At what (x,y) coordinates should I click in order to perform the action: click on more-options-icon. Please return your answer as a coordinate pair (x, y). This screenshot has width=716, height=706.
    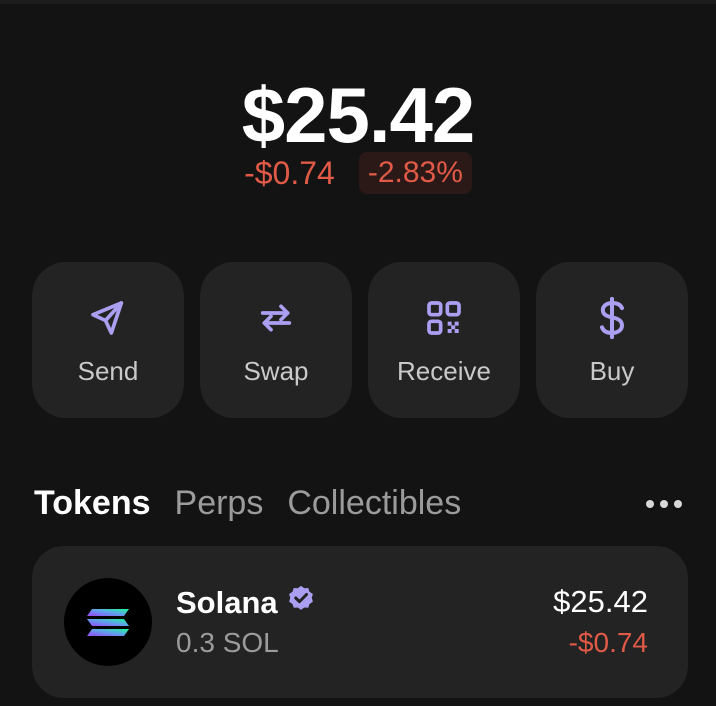
    Looking at the image, I should click on (664, 504).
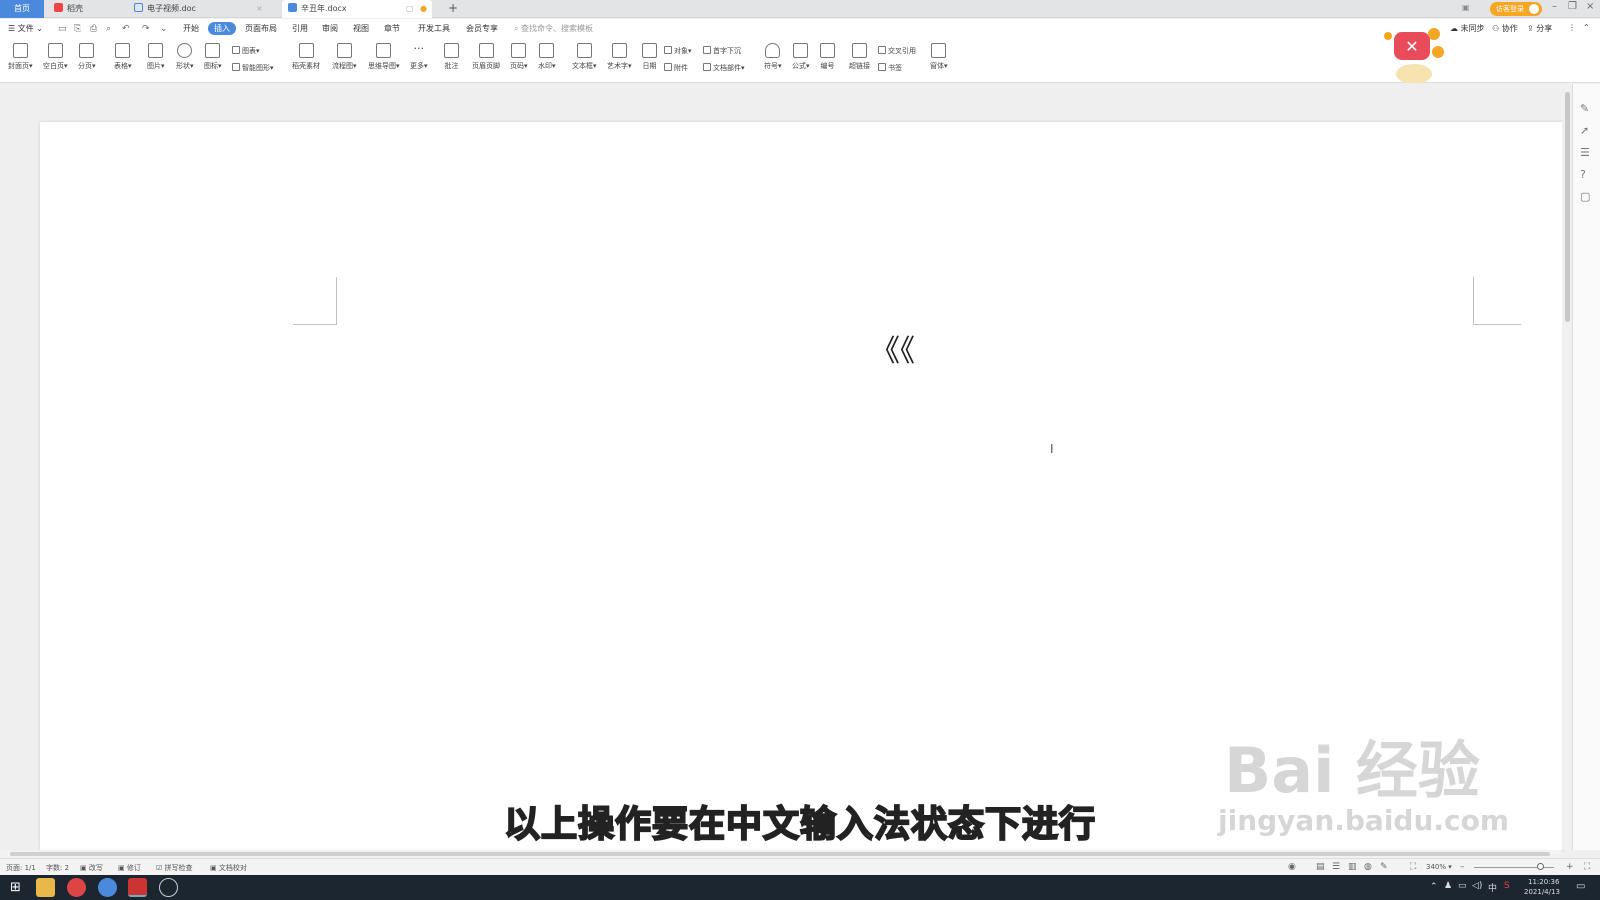 The image size is (1600, 900). What do you see at coordinates (486, 57) in the screenshot?
I see `header-footer-button: 页眉页脚` at bounding box center [486, 57].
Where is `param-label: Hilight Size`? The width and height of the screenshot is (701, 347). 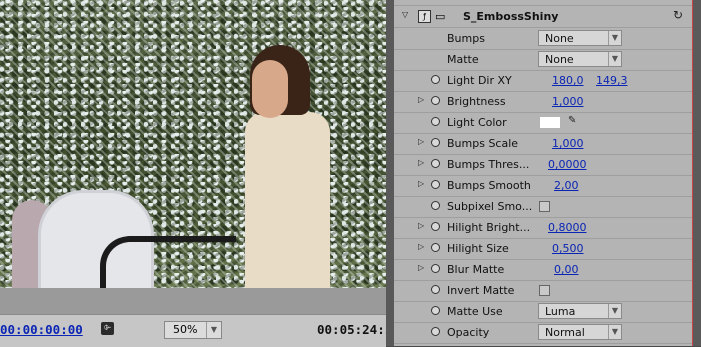
param-label: Hilight Size is located at coordinates (478, 248).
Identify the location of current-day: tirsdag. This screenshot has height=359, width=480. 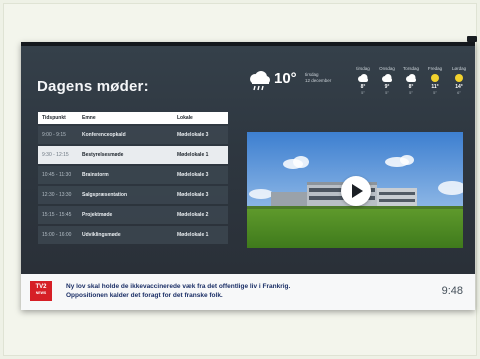
(312, 74).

* **AIM OF THE TASK**
Reproduce every row above word for word, leaving out the pictures.

* **THE COMPLETED TASK**
At what (x,y) coordinates should I click in order to perform the action: click on more-options-icon. Please return your answer as a coordinate pair (x, y). This screenshot has width=716, height=706.
    Looking at the image, I should click on (664, 504).
 The image size is (1600, 900). What do you see at coordinates (486, 57) in the screenshot?
I see `header-footer-button: 页眉页脚` at bounding box center [486, 57].
Where is `param-label: Hilight Size`? The width and height of the screenshot is (701, 347). 
param-label: Hilight Size is located at coordinates (478, 248).
Identify the location of current-day: tirsdag. This screenshot has height=359, width=480. 
(312, 74).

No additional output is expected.